- [TEXT BLOCK]
——————
Robinson, aka Kilo Kish, is an artist who won’t be pigeon-holed; she creates music, multi-media art and performance art. Her live shows made to accompany the 2016 debut album Reflections in Real Time pushed narcissism to extremes, where Robinson handed out self-made fan-zines of herself whilst ruminating on her life via songs which had titles such as ‘Age + Self Esteem: A Funhouse Mirror’.
Mothe is Robinson’s first collection of songs since Reflections in Real Time and there is a stronger emphasis on the music itself and how the singer-songwriter has begun to evolve into the image she has picked out for herself. Over six tracks Robinson takes from different genres that all originate from electronic pop, and the lyrics are less about the internal workings of Kilo Kish and instead are more open and outward-looking.
And make no mistake, Robinson is also having a lot of fun this time around with three of the six tracks being certified bangers that could rattle and pound any bedroom disco or club floor. For starters, though, album opener ‘San Pedro’ is a dramatic and gloomy synth-pop throwback with low-slung and chiming guitars built around the refrain of ‘death, taxes and love’. It’s unexpected and solidly built, and works perfectly as an introduction to Robinson’s newly filtered colours.
——————
- [REQUEST A] What kinds of work does the music review say Robinson creates?
The music review and the records come from unrelated sources.

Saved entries
——————
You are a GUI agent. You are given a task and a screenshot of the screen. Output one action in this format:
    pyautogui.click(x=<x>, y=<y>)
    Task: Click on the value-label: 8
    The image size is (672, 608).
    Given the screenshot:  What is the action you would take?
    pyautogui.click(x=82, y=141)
——————
- [REQUEST B] Can you edit the records so that "GUI agent" becomes "interface agent", leaving everything else the same?

- [WRITTEN ANSWER A] Music, multi-media art, and performance art.

- [WRITTEN ANSWER B]
You are a interface agent. You are given a task and a screenshot of the screen. Output one action in this format:
    pyautogui.click(x=<x>, y=<y>)
    Task: Click on the value-label: 8
    The image size is (672, 608).
    Given the screenshot:  What is the action you would take?
    pyautogui.click(x=82, y=141)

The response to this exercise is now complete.